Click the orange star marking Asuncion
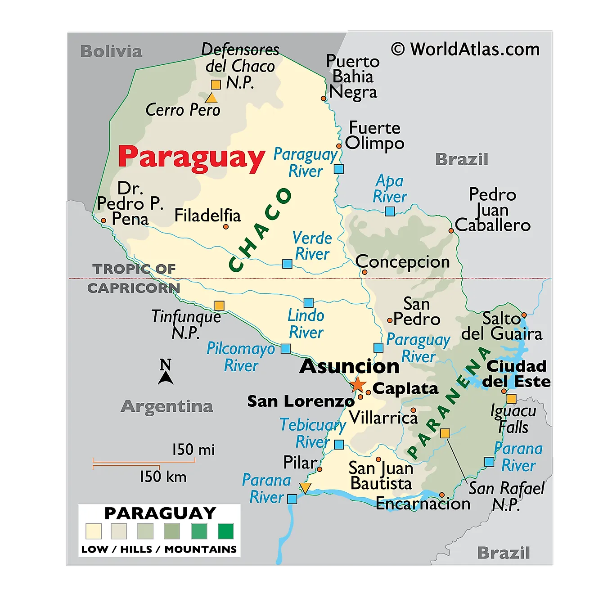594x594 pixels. point(358,385)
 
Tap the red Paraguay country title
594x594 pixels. point(191,158)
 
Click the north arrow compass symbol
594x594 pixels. point(166,372)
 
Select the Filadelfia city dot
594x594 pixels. point(226,227)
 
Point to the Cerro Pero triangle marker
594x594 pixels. point(211,99)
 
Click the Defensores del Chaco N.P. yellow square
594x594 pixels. point(216,85)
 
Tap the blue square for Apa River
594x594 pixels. point(390,211)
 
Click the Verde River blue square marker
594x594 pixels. point(287,264)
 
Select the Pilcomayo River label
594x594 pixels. point(241,357)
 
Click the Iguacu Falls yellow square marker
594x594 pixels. point(511,399)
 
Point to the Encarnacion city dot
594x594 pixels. point(442,495)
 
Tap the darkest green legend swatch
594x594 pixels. point(225,531)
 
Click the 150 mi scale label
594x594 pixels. point(194,450)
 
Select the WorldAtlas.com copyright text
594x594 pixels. point(465,50)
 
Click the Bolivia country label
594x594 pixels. point(111,51)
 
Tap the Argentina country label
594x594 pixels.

## Aim of the task
Collect each line of the records above that contains the word "Select".

## Exercise solution
Select the Filadelfia city dot
Select the Pilcomayo River label
Select the WorldAtlas.com copyright text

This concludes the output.